(Required action)
Answer these from the Corrigenda below:
(a) Which SFS issue held the note that the Corrigenda corrects?
(b) "The Knife and the Naked Chalk" and "The Story of Ung" were wrongly listed under which name, and to whom do they belong?
(c) Which two books are named for the narrator's drug-induced jataka experiences?
(Provided text)
Science Fiction Studies

#30 = Volume 10, Part 2 = July 1983

 

NOTES AND CORRESPONDENCE

Corrigenda

My note in SFS No. 28 concerning the Angenot-Khouri bibliography of prehistoric fiction contains two significant errors, one mine, one yours.                

"The Knife and the Naked Chalk" and "The Story of Ung," mislisted (by me) under Krahn, of course belong to Kipling. (That is what comes of replacing one page with another without checking its relationship to the next.)

Poul Anderson's "The Long Remembering," on the other hand, was correctly described in my typescript as "psychic time travel...à la Allan Quartermain" (sans italics), referring not to the book by that title but to its narrator's drug-induced jataka experiences in The Ancient Allan and Allan and the Ice-Gods.
(End Provided text)
(Record set)
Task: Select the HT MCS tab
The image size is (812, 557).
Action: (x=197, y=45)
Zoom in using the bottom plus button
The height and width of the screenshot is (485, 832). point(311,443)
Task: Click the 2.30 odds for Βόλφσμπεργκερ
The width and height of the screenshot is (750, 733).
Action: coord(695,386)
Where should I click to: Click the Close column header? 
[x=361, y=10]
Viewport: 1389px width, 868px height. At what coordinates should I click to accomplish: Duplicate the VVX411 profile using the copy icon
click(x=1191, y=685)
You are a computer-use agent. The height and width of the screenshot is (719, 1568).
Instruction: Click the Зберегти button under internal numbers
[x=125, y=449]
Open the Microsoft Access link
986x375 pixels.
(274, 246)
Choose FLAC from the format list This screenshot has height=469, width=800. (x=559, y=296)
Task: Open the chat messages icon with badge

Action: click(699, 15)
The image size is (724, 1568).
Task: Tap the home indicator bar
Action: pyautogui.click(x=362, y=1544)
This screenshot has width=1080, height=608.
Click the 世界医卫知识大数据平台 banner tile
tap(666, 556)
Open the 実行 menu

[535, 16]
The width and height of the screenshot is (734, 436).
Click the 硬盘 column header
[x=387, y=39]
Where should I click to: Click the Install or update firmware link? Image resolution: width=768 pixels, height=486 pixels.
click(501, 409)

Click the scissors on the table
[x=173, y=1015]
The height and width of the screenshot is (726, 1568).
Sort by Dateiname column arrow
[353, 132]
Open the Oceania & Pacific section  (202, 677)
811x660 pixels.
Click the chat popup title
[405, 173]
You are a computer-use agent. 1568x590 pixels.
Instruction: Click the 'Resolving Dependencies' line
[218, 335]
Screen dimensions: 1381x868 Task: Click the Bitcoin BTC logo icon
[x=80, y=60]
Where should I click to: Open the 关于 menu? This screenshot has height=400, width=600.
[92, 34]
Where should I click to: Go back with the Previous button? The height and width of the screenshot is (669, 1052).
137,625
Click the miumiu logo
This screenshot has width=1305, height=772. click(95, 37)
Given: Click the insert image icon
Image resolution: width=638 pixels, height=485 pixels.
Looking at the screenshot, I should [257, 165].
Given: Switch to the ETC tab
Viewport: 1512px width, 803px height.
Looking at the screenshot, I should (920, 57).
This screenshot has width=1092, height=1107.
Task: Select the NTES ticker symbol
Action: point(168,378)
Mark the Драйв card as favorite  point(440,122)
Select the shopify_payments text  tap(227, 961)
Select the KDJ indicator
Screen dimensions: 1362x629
(End Record set)
(Reply to the task)
(a) SFS No. 28
(b) They were listed under Krahn and belong to Kipling.
(c) The Ancient Allan and Allan and the Ice-Gods